GlobeSt.com: Is it easier or more difficult to get retail leases done? How creative do you have to get these days?

Welkis: It has become increasingly difficult to get retail leases finalized. One of the major issues is finalizing a Letter of Intent.

When you finalize the business terms with a retailer, the letters of intent that have been drafted have become more like lease documents and it takes weeks, and in some cases months, just to finalize it. When you eventually get it finalized, it typically goes to a real estate committee, which meets once a month. If you miss one meeting, it will get put off until another 30 days.

Additionally, many of the leasing companies have scaled-down and the legal departments are inundated with new leases, lease extension agreements, estoppel certificates, etcetera. The legal department ends up reviewing documents on a priority basis so if you are not making a deal with a tenant that will open in the same year, your leases get put in the bottom of the pile.  

GlobeSt.com: What trends are you seeing in retail leasing? For example, are certain product types hotter than others?  Certain sizes trending generally?  Tenants looking for particular features? Is it a tenant’s market or a landlord’s market?

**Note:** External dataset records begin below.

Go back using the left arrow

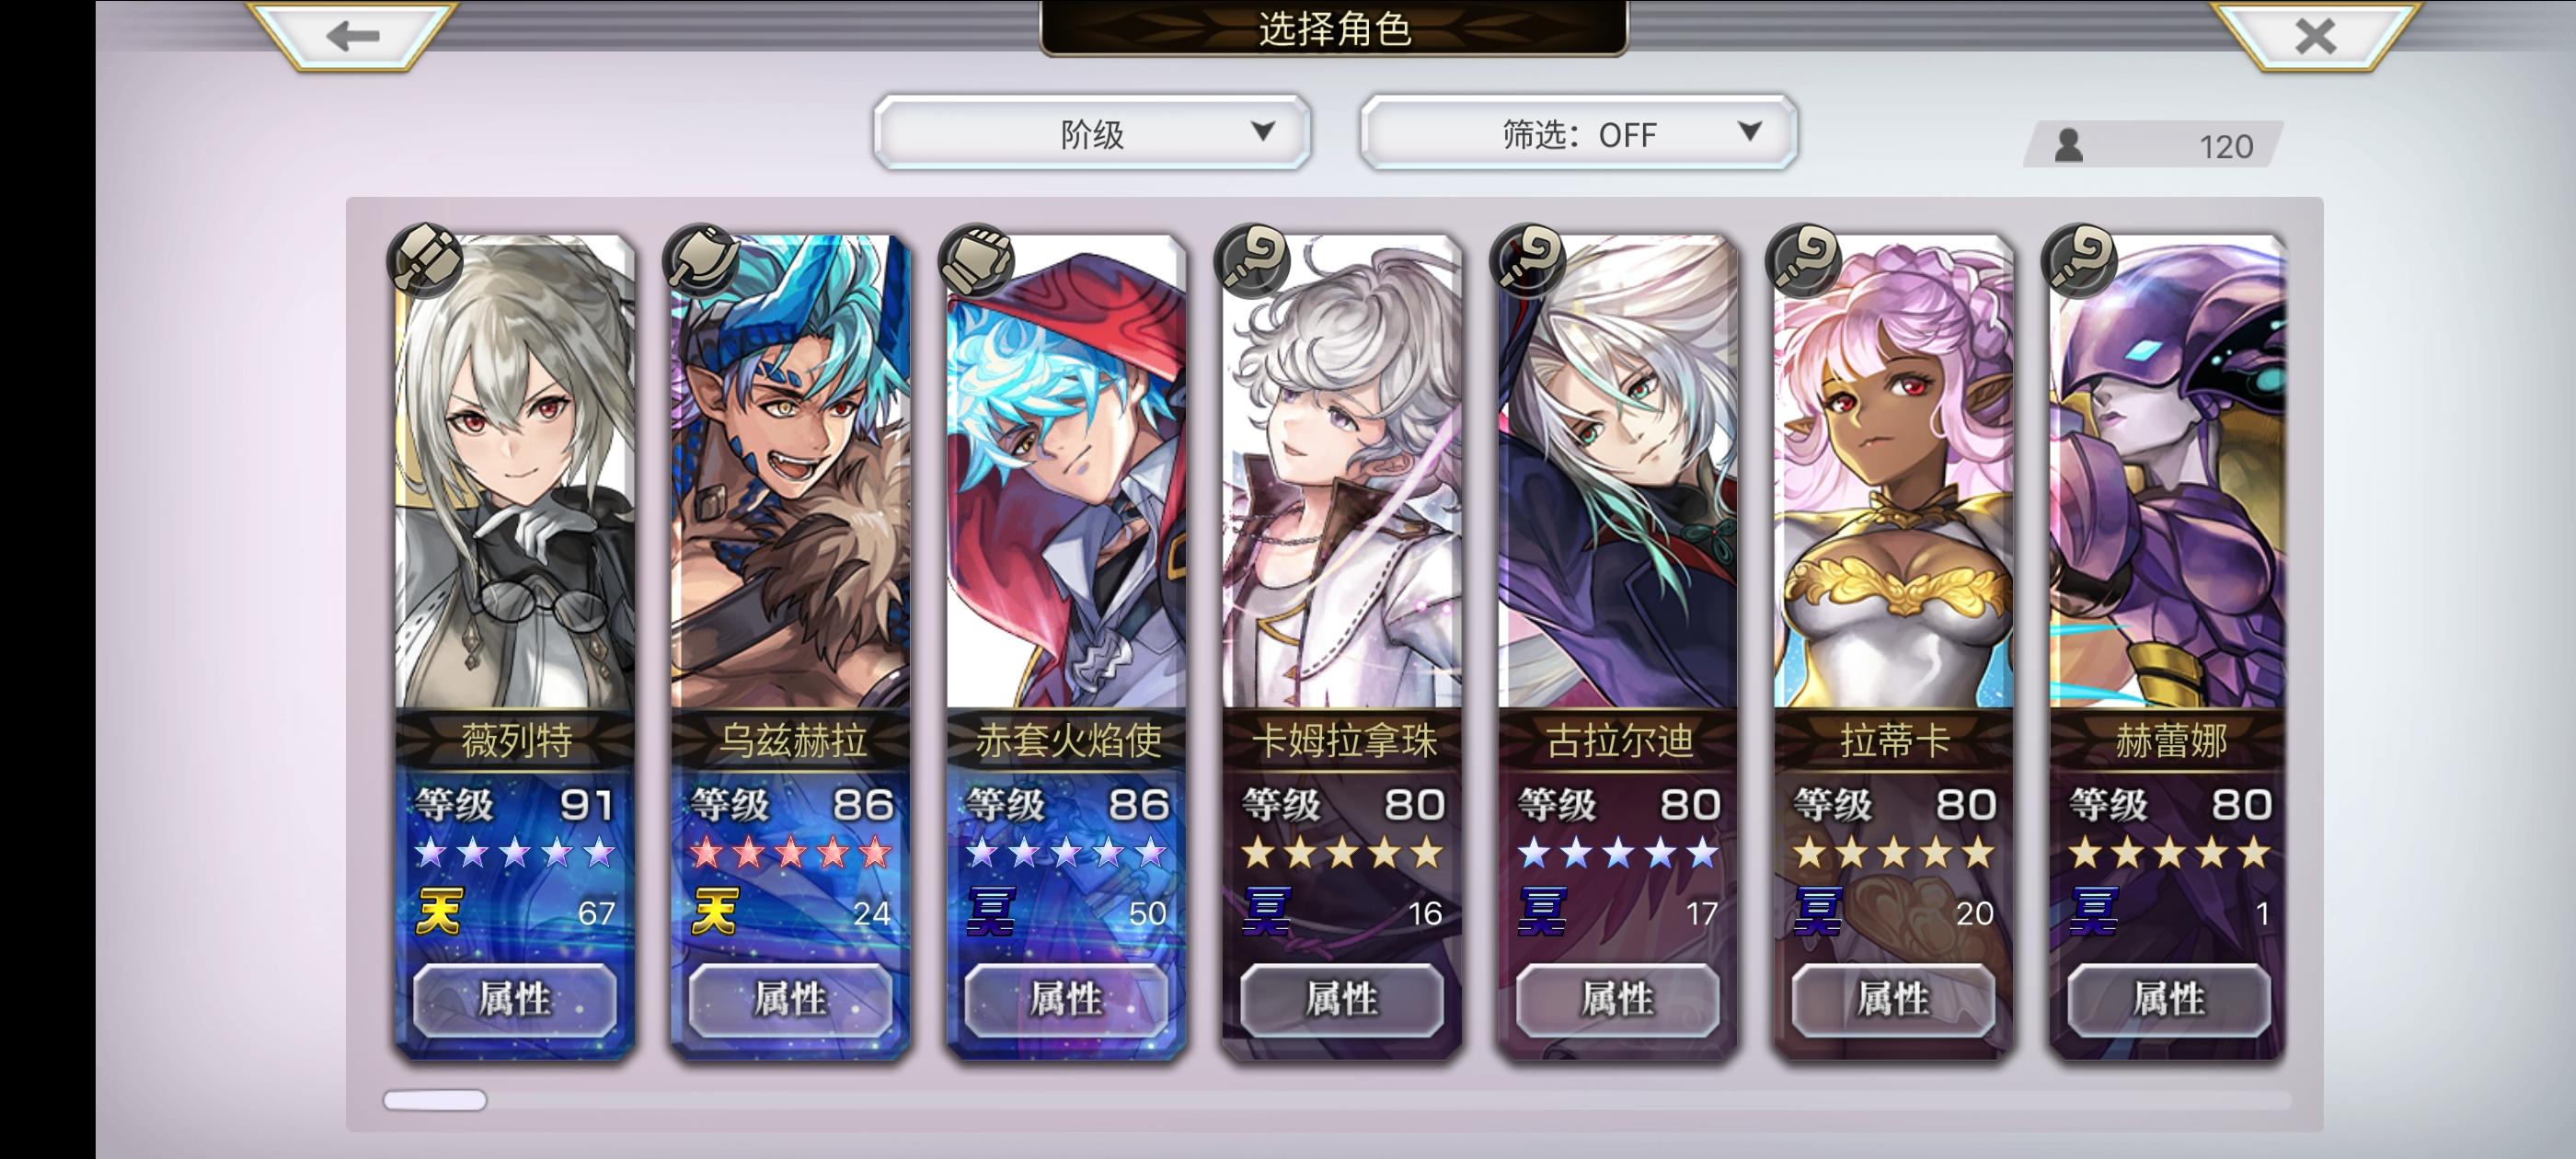pos(353,36)
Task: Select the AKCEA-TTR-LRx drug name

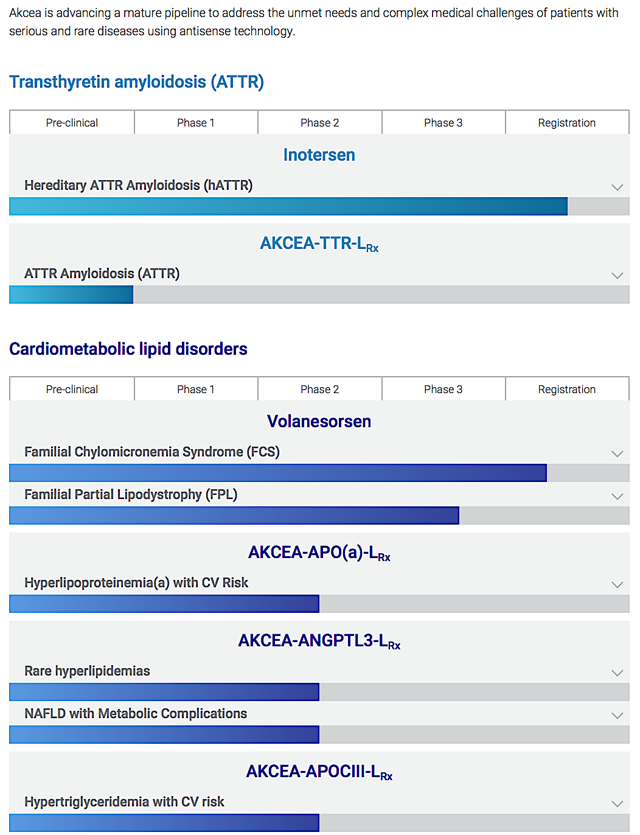Action: pos(318,243)
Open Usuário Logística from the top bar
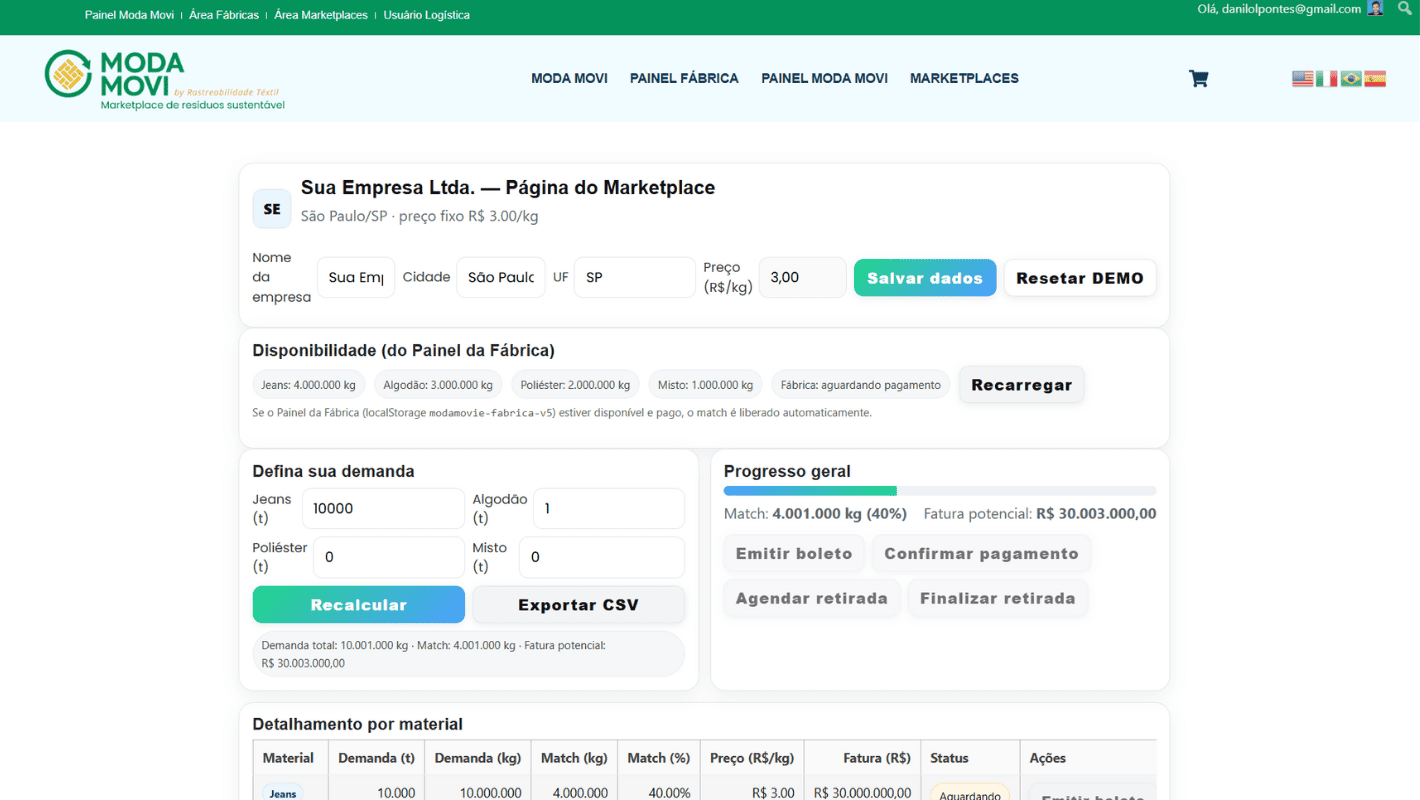Viewport: 1420px width, 800px height. [x=426, y=15]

Welkis: One of the very active retail segments is the health club fitness center industry.  We are still seeing strong activity in the big box fitness clubs from 30,000 to over 100,000 square feet offering spa-type amenities along with typical fitness club services and offerings.

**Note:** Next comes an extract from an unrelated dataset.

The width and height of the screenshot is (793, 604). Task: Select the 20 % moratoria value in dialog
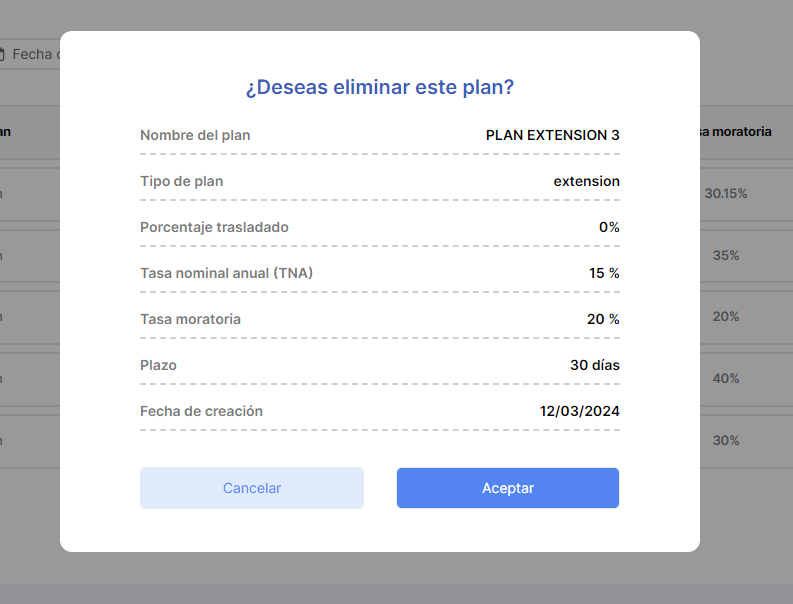603,319
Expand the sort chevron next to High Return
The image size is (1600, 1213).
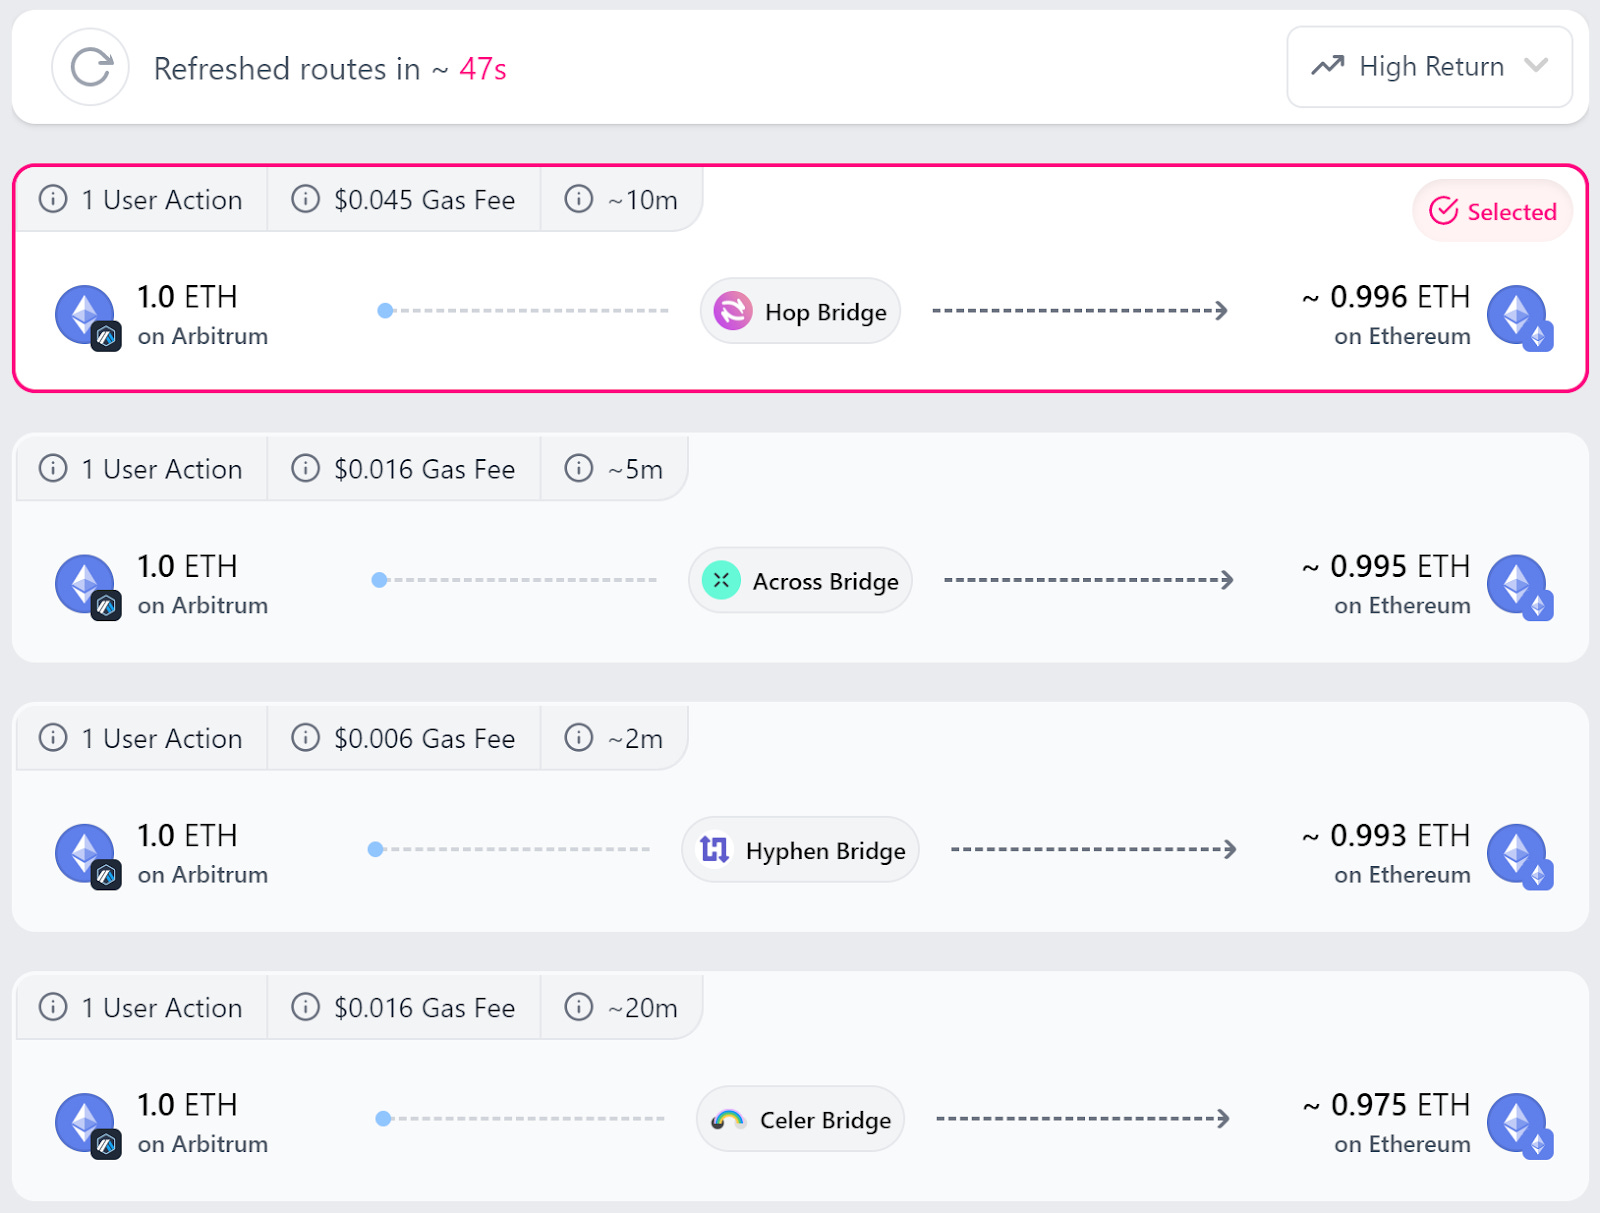tap(1536, 66)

Companies such as Lifetime Fitness, LA Fitness, 24-Hour Fitness, and Equinox give a consumer a country club-type atmosphere with restaurants, spas, personal services, etcetera. There is also strong activity in the more budget-oriented health clubs such as Retro Fitness, Planet Fitness, Crunch Fitness, and Blink Fitness, typically offering a 15,000 to 20,000 square feet “no frills” environment, with a clean and well equipped fitness center.  

Another strong trend, as I mentioned before, are the fast–casual restaurant concepts such as Noodles & Co., Sarku, Panda Express, Corner Bakery. and Smashburger, to name a few. Additionally, the self-service frozen yogurt franchise keeps multiplying because of the high profit margin and minimal operational and employee cost.  

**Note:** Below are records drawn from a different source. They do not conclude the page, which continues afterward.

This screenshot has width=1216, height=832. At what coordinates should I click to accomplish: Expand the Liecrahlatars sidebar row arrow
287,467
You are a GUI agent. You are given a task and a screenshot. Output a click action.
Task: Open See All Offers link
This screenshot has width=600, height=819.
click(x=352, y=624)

The supermarket retailers are being very aggressive as well. There are distinct offerings from the lower price point offerings such as Aldi, operating in approximately 17,000 square feet, to companies like Fairway Supermarket operating in approximately 55,000 square feet.

These tenants are able to get into the urban markets with smaller space requirements and multi-level layout abilities. Fairway is a great example of what consumers have come to expect from these supermarkets, including normal and organic food products along with a great display of prepared foods for on-premises and off-premises consumption, an in-house bakery, a cheese department and a fresh bean coffee display. Wegman’s Supermarket is operating in over 120,000 square feet and offering space for other boutique stores within its store, giving consumers a wide selection of all types of products.  

The trend of downsizing has also continued by retailers who are looking to maximize sales per square foot. Some of these retailers have been affected by the continued increase in Internet sales. A couple of examples are Staples, who has been operating in 20,000 to 24,000 square feet and are now downsizing to 15,000 to 12,500 square feet, and Best Buy who has been operating in 40,000 to 50,000 square feet and are now looking at stores as small as 30,000 square feet.  

Over the last few years, it was definitely a tenant’s market due to the lack of expansion growth by many retailers during the recession. However, there has been a large shift in the marketplace and there is now a shortage of good available retail space as a result of the lack of new shopping centers being developed in the last few years and infill of the previously available space. That said, it is now a landlord’s market.